UN Calls on World to Bring Humanitarian Aid to Starving North Koreans, Despite Sanctions
About 11 million people in the country are already considered malnourished.
The head of the United Nations World Food Program has called on the U.S. and other western powers to send food aid to starving North Korea and to, “put children’s lives before politics.”
In an interview with The Guardian, the World Food Programme’s executive director, David Beasley, a former Republican governor of South Carolina, said “as we speak,” teams of experts were canvassing the North Korean countryside to provide potential aid donors with evidence of the scale of the crisis.
Due to a brutal heat wave and heavy flooding over the past year, North Korea is facing a deficit of 1.4 million tons of food production this year, including wheat, rice, potatoes and soybeans.

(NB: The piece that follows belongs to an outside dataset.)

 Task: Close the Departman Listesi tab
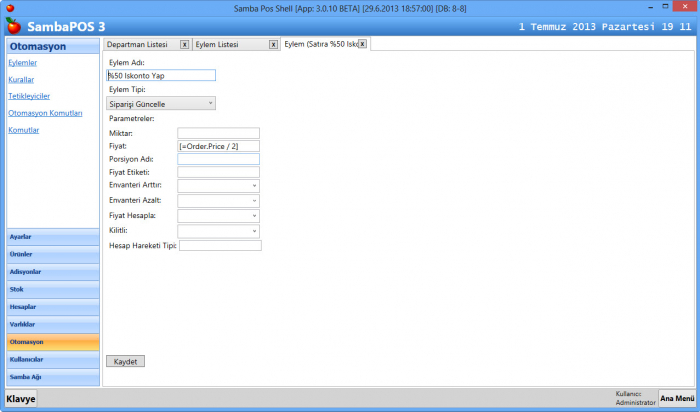click(184, 44)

An estimated 11 million people – 40 percent of the population – are already undernourished, with one in five children stunted due to chronic malnutrition, according to The Guardian.

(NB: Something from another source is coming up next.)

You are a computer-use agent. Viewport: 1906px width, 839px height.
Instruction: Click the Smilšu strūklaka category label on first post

“This is a serious issue and children are going to be severely impacted if we do not do something by the time the lean season truly kicks in by June,” Beasley said. “Russia has responded and is sending in 50,000 metric tonnes [of wheat], China is doing something too. Western donors are still hoping that the [breaking] of the impasse will take place so that everyone can come in together.”
“The concerns have been about not helping the regime,” Beasley added. “We make the case: don’t let innocent children suffer because of politics.”